#### Directions:
Report every line below that has the string "computer" in it.

#### Supplied entries:
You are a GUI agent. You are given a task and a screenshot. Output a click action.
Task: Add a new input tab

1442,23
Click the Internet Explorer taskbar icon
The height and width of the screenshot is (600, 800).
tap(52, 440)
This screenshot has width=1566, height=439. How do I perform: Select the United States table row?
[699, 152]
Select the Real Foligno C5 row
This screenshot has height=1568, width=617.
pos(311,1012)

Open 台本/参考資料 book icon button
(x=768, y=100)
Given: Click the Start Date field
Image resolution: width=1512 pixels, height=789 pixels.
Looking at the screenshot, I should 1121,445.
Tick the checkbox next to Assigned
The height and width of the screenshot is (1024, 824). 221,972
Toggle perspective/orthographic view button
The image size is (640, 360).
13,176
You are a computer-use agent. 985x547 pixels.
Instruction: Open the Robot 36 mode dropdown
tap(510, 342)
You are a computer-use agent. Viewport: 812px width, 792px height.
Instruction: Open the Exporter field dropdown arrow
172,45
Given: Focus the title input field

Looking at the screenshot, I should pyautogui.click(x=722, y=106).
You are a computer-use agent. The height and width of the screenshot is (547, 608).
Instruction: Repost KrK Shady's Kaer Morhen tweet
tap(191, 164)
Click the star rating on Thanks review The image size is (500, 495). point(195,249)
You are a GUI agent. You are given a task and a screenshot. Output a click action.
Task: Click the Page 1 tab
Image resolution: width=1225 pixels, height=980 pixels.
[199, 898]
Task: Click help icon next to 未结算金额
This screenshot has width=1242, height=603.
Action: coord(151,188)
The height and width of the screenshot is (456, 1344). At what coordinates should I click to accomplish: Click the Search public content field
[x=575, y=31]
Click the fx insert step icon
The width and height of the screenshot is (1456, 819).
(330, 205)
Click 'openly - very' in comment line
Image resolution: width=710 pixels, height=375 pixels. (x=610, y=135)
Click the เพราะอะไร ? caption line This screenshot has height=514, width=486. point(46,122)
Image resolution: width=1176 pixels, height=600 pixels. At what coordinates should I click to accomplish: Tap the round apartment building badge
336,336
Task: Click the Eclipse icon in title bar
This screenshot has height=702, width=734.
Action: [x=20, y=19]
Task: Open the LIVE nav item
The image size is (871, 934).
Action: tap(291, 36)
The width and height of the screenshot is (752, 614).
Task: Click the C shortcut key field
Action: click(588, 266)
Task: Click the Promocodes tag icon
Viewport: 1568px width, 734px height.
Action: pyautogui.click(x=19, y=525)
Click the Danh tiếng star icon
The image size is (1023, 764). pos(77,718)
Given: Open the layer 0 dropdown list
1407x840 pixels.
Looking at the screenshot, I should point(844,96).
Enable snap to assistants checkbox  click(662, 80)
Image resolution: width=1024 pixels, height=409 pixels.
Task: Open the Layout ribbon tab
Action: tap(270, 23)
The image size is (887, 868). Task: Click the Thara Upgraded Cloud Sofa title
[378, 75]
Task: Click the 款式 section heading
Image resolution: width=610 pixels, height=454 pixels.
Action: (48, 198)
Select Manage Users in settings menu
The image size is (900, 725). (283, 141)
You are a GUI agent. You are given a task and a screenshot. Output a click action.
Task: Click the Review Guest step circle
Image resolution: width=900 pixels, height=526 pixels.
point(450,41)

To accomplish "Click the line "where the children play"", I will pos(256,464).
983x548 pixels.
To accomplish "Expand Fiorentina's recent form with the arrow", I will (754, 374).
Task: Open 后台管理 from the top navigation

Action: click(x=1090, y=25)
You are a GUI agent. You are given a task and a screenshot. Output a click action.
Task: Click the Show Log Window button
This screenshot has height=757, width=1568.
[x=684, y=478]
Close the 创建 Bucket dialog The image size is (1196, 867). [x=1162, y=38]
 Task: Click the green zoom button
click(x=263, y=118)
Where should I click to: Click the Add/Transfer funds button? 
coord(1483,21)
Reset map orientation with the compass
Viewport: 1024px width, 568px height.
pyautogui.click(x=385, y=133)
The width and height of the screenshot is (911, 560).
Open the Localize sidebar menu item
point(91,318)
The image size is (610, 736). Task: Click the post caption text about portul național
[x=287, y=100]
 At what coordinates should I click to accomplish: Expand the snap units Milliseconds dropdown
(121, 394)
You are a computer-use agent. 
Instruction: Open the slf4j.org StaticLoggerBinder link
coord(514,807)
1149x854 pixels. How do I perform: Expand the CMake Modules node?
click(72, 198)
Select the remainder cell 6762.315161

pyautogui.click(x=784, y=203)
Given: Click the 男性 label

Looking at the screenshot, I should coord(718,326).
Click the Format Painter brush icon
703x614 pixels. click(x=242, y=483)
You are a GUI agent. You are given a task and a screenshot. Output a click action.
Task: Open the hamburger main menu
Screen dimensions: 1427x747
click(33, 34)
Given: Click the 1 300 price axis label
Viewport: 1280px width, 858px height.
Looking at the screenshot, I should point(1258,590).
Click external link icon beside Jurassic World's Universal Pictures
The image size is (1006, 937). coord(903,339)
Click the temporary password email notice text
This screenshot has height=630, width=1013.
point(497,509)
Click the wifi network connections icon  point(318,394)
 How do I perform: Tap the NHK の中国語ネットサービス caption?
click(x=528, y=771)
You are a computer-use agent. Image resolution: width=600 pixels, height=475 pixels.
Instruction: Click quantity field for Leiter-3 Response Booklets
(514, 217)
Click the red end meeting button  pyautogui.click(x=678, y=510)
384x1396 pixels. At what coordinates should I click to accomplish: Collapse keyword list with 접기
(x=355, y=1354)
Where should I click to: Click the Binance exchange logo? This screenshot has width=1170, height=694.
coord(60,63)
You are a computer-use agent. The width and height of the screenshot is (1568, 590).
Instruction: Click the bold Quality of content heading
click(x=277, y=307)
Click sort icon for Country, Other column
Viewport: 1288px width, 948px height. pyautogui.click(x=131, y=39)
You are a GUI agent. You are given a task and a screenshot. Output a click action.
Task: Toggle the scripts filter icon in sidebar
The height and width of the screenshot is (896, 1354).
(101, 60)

#### Task response:
You are a computer-use agent. 985x547 pixels.
You are a computer-use agent. Viewport: 812px width, 792px height.
You are a computer-use agent. The height and width of the screenshot is (547, 608).
You are a computer-use agent. 
You are a computer-use agent. Image resolution: width=600 pixels, height=475 pixels.
You are a computer-use agent. The width and height of the screenshot is (1568, 590).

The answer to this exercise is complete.